▸ PROVIDED TEXT
-- Begin --

Ney Keller
- Full name: Ney Keller
- Country (sports): Brazil
- Born: 2 December 1958 (age 67) Porto Alegre, Brazil
- Plays: Right-handed

Singles
- Career record: 1–6
- Career titles: 0
- Highest ranking: No. 161 (3 January 1983)

Doubles
- Career record: 12–20
- Career titles: 0
- Highest ranking: No. 110 (2 January 1984)

Grand Slam doubles results
- French Open: 1R (1979, 1982, 1983, 1984)
- Wimbledon: 1R (1983)

Grand Slam mixed doubles results
- French Open: 2R (1979, 1983)

= Ney Keller =

Brazilian tennis player

Ney Keller (born 2 December 1958) is a former professional tennis player from Brazil.

==Biography==
Keller, who comes from Porto Alegre, represented the Brazil Davis Cup team during their 1978 Davis Cup campaign. Primarily a doubles player, he played the doubles rubber in three ties, the first against Bolivia in Cochabamba, which he and partner Carlos Kirmayr won easily to give Brazil an unassailable lead in the tie. He teamed up with Kirmayr again to defeat Uruguay's doubles pair when the two sides met in Itu, a win that again secured the tie for Brazil. His final appearance came in the South America Zone semi-final in Buenos Aires. On this occasion he partnered Cássio Motta and they were unable to defeat Argentine player Elio Alvarez and José Luis Clerc in a must win rubber, losing in straight sets.

-- End --

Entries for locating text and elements
-- Begin --

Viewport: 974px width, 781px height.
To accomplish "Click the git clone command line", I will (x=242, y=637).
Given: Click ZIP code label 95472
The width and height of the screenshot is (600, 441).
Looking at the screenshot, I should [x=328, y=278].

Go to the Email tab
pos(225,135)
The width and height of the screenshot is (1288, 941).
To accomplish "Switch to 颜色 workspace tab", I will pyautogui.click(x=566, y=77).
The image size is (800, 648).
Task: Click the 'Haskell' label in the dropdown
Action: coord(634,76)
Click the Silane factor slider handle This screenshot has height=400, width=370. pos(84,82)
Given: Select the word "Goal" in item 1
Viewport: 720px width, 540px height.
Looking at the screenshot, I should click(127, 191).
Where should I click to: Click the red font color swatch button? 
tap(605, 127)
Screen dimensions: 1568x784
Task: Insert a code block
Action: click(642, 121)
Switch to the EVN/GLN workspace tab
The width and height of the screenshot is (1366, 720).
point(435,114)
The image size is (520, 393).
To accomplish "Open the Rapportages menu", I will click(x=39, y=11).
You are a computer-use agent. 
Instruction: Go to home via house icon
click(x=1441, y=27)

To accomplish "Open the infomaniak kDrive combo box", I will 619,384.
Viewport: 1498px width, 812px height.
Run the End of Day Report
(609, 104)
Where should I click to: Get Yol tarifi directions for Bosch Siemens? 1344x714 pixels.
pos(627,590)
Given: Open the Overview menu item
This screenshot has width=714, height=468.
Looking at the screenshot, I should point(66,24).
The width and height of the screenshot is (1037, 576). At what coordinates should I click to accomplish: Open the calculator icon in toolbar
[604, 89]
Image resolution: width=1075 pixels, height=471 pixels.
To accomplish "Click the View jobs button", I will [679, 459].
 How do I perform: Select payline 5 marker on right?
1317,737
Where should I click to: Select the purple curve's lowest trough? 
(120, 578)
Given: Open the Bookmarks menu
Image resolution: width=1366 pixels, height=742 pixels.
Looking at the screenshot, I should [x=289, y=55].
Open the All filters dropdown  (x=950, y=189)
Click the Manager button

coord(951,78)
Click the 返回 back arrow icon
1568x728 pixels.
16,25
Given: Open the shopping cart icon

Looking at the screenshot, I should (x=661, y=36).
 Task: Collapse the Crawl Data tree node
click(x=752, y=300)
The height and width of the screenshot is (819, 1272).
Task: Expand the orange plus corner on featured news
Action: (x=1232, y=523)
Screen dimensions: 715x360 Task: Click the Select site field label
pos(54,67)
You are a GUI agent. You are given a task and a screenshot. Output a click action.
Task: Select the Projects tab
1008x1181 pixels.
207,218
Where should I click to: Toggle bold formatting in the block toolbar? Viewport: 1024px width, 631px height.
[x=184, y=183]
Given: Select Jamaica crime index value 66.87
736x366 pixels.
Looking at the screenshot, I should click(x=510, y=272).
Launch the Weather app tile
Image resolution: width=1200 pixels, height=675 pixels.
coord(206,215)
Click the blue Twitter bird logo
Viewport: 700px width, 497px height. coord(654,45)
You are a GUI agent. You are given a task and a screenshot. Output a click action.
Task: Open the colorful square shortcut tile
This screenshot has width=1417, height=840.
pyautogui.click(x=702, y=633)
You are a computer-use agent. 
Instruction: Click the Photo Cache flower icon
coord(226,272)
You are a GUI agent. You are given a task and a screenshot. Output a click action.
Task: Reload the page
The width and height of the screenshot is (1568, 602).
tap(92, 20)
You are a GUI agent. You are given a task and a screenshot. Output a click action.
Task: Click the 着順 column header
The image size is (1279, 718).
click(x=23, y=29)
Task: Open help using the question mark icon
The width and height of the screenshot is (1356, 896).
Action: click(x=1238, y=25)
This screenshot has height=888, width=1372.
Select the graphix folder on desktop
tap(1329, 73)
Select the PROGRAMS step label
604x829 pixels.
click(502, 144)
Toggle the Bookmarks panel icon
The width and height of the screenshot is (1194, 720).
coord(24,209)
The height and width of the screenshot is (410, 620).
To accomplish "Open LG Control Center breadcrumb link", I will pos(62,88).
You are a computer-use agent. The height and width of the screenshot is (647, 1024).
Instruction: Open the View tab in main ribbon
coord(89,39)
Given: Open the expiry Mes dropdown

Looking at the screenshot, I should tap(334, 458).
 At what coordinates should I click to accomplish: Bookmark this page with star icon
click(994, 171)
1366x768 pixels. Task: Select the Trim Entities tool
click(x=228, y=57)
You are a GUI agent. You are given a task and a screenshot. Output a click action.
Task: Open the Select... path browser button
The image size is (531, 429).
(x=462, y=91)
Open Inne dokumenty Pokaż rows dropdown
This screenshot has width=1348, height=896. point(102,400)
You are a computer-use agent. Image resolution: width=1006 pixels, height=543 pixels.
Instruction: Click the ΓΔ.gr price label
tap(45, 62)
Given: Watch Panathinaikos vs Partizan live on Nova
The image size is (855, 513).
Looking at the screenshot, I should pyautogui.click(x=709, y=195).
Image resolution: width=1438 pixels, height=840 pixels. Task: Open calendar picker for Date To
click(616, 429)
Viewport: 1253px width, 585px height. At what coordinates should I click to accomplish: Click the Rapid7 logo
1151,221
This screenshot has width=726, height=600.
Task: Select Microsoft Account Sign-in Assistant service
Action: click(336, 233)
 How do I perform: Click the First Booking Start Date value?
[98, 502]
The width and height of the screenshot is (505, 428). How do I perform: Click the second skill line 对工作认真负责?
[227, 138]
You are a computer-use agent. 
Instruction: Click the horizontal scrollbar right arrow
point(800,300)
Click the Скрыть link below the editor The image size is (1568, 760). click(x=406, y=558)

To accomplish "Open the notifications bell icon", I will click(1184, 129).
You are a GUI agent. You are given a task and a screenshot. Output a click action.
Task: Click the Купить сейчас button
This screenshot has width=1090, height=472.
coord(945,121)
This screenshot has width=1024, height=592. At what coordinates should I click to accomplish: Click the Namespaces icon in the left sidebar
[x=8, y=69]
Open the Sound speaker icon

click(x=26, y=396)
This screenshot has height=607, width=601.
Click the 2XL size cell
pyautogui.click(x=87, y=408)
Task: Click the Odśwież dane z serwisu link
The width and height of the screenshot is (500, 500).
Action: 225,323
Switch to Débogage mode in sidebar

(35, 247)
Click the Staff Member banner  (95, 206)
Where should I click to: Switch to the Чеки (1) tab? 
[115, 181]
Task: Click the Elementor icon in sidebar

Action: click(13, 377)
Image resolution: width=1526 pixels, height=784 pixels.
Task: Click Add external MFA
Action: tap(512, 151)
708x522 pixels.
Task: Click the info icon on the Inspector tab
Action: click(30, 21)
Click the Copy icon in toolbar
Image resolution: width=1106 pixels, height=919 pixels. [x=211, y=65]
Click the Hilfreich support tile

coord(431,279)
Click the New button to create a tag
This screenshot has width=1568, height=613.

-- End --

▸ INSTRUCTIONS
1/ In the Ney Keller article, who partnered Keller in his last Davis Cup appearance?
2/ Resume the Ney Keller article right after its last sentence.

▸ PER-TASK ANSWERS
1/ Cássio Motta

2/
As a professional player in the 1980s he featured in the men's doubles draws of both the French Open and Wimbledon Championships. He made one final on the Grand Prix circuit, at Viña del Mar in 1983, partnered with Júlio Góes. They lost the final to the Chilean pairing of Hans Gildemeister and Belus Prajoux. He won two Challenger titles, both in doubles. Playing in singles he made several main draw appearances in South American Grand Prix tournaments. He was also runner-up at a São Paulo Challenger tournament in 1982 and won a match over Adriano Panatta at the Brescia Challenger in 1983.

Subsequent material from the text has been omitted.